Astérix e Obélix ao Serviço de Sua Majestade é mais um exemplo de uma prática de sequelas que, melhor ou pior, têm inundado a produção (e os mercados) da Europa e da América — este texto foi publicado no Diário de Notícias (21 Outubro), com o título 'Histórias e sequelas do marketing'.
Em França, os primeiros números de bilheteira do filme Astérix e Obélix: ao Serviço de sua Majestade são decepcionantes. No dia de estreia, 17 de Outubro (surgiu em diversos mercados europeus, incluindo o português, no dia seguinte), a quarta superprodução baseada nos álbuns de banda desenhada assinados por Goscinny e Uderzo foi vista por 120.586 espectadores, valor muito abaixo do obtido pelos títulos anteriores; Astérix nos Jogos Olímpicos (2008), apesar de ter tido o pior arranque dos três, vendera no mesmo dia 464.248 bilhetes.
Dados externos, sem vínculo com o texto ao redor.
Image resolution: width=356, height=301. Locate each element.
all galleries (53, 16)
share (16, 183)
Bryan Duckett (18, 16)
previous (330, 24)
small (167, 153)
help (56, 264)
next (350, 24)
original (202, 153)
Significa isto que uma das maiores apostas da mais recente produção francesa, com orçamento superior a 60 milhões de euros, corre o risco de ter um saldo comercial francamente mediano (considerando os títulos lançados em 2012, a sua performance no dia de estreia foi apenas a 19ª do ano).
Escusado será lembrar que tais valores não autorizam qualquer “dedução” sobre as qualidades específicas do filme. Já basta o massacre desse “jornalismo” de miséria que confunde a compreensão do cinema e suas linguagens com as estatísticas do box office. E mesmo que Astérix e Obélix: ao Serviço de sua Majestade fosse uma radiosa obra-prima (infelizmente, não é...), isso não invalidaria o facto que aqui volto a sublinhar. A saber: alguma produção contemporânea, sustentada por opções dominantes nos mercados, consagrou uma prática de cópia e repetição que tende a afastar das salas escuras um número crescente de espectadores.
Embora enraizado em estratégias de Hollywood, materializadas na produção regular de blockbusters, este é um daqueles fenómenos transversais que se instalou também na Europa, gerando séries como “Astérix e Obélix”. Podemos, como é óbvio, contrapor que a sequela sempre existiu como elemento artístico e comercial do funcionamento do cinema: afinal de contas, O Padrinho II (1974) é ainda melhor que esse filme, já por si admirável, que é O Padrinho (1972). Não é isso que está em causa. O que está em causa é o triunfo de uma lógica de formatação que, como a designação indica, sobrepôs os desígnios do marketing aos modelos criativos do cinema, mesmo (aliás, sobretudo) os de géneros eminentemente populares.
Que a questão não é linear, lembra-o a própria história dos blockbusters. Revendo Tubarão (1975), de Steven Spielberg, precisamente o filme que gerou o conceito de blockbuster, não podemos deixar de recordar que esta é também uma história recheada de momentos prodigiosos: agora lançado numa impecável edição em Blu-ray, com cópia restaurada, Tubarão é uma das mais impressionantes fábulas sobre o medo que o cinema já produziu. Mais do que isso: há nele uma consciência da vulnerabilidade dos laços sociais cuja actualidade não se perdeu. Porque o medo cinematográfico não é uma mera antologia de “sustos”, antes uma arte delicada de saber ver para além das aparências da existência humana.